Development of self balancing biped with inverse Dynamics

A place to discuss everything related to Newton Dynamics.

Moderators: Sascha Willems, walaber

Re: Development of self balancing biped with inverse Dynamic

Postby Julio Jerez » Mon Aug 04, 2025 9:46 am

Okay Joe, I made the walls visible, you were right, there's no overlapping.
actually, there is an unrelated one.
in my version when I set the first two wall, the next one shred an edge with the one already in the map, so they are placed higher, that just in my modified version, I just made the side of the last two 1.99 the width. that's how good the convex cast is. :shock: :shock:

Ok, with a velocity of -0.1, I waited for about 5 minutes.
It didn’t stop, but it takes too long, it didn’t even get 10% closer to the wall.
I increased the velocity to -1.0 to speed things up.
The planks move straight without any issues until they hit the walls and stop.
I don’t see any problems.

If I pick them up and let them fall again, they still sink in and don't move. So the velocity seems ignored, and the contacts become very soft.

I haven’t seen this behavior on my end. can you tell more how you reproduce that?

Here’s a quick overview of how it’s supposed to work:

Contacts are solved by the iterative Gauss Sidle solver; therefore, they react softly to high abrupt impulse, but they should still be stiff enough to handle regular collisions.

When a cluster of connected bodies comes into contact with rigid bodies, those rigid bodies and any others connected to them, up to five levels deep. Are collected from the scene and a duplicate is attached to the articulation's skeleton. Static Bodies serve as end of the search.
This allows the skeleton solver to compute forces using the direct joint solver.
there will be discrepancy on each duplicate bound, but the deeper the number of layer scanned, the smaller the discrepancy, in theory, going all the way deep, the discrepancy is zero, but that's too slow.
By empirical experimentation, at five levels deep the discrepancies are small enough that the Gauss Sidle pass smooth them all out.
This is in fact the method that was used in Newton 1.xx, but it scan all levels making one giant island.
My main focus was articulated bodies, an in my experience's scenes were small at the time.
You know the history.
I resurrected the method again, but this time is per skeleton islands, and I there is a rename method that duplicate the bodies to resolve dependency,

This only applies to hard bilateral joints, which are the default type.

Some joints are intentionally soft.
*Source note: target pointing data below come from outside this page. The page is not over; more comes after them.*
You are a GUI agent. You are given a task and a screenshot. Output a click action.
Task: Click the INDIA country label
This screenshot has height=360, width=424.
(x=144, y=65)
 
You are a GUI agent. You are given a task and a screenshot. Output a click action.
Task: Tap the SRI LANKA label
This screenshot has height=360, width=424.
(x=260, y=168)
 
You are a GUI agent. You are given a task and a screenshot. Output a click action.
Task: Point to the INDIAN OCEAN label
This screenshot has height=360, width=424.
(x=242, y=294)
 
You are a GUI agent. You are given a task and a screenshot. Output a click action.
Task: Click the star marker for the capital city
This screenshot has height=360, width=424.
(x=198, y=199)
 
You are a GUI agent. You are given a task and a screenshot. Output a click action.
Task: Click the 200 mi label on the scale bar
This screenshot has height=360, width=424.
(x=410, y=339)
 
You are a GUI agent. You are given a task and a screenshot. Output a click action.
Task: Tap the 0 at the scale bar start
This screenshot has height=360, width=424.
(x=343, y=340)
A good example is the picking joint in the scene.
It’s added to the skeleton as a temporary joint.
That’s what allows you to pick up a rigid body and sink it into the ground.

I used to think this was a bug, but eventually I realized the picking joint is a very special case.
It gets input from the screen space and projects it back into world space.
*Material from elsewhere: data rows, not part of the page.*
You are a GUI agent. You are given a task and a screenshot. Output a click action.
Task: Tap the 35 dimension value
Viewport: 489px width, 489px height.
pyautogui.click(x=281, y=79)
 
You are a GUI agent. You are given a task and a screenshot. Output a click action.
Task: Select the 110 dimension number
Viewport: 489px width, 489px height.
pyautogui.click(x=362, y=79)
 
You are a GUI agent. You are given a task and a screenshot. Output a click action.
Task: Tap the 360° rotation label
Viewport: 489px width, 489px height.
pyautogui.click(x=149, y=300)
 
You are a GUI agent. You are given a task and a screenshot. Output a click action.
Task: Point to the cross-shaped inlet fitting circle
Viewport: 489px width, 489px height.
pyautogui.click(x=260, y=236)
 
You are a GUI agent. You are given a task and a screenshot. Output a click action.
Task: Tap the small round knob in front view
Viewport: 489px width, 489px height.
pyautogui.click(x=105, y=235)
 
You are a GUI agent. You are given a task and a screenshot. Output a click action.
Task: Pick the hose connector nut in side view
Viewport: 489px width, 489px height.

The thing is, a small movement in screen pixels can translate into very large and unpredictable changes in world space units.
After trying to “fix” it for a long time, I realized it was a fool’s errand.
Honestly, I’m surprised it works as well as it does.

That said, the kinematic joint is extremely useful for other tasks, especially when you're working directly in world space, where errors are more lineal and do not generate those very high impulses.
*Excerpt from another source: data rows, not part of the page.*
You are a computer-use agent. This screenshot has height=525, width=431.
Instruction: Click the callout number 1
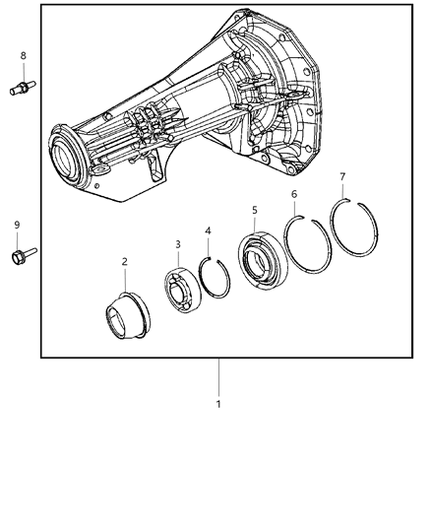click(218, 403)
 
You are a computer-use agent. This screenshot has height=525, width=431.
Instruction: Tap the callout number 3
click(177, 242)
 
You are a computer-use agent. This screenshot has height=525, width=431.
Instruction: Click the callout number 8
click(24, 56)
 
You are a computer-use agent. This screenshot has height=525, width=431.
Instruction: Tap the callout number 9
click(17, 225)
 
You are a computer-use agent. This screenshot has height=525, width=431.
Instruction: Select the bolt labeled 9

anyway, see if that is better now.
Julio Jerez
Moderator
Moderator
 
Posts: 12425
Joined: Sun Sep 14, 2003 2:18 pm
Location: Los Angeles

Re: Development of self balancing biped with inverse Dynamic

Postby JoeJ » Mon Aug 04, 2025 11:59 am

Oh are you saying the other for bodies are fences, not overlapping extra floor?
What happen when the other bodies hit the fences?
Shouldn't they stops moving.

Yeah the 4 bodies are fences around the edges of the big floor box.
They are meant to stop bodies from falling over the edge, so i do not get out of world problems.
All bodies overlap by the 'width' of a fence, so i thought this causes the problem which we solve by avoiding overlaps.

That's fine, but ofc. it would be better if the overlap would cause no problems.
In this sense the strange issue with my code snippet is: Although the fence bodies are all very far away, why does their existence causes the bodies to stop although they are in contact only with the ground box? Why does it initially work, but after 10 sec. both bodies stop at the same time, and their contacts are soft form now on?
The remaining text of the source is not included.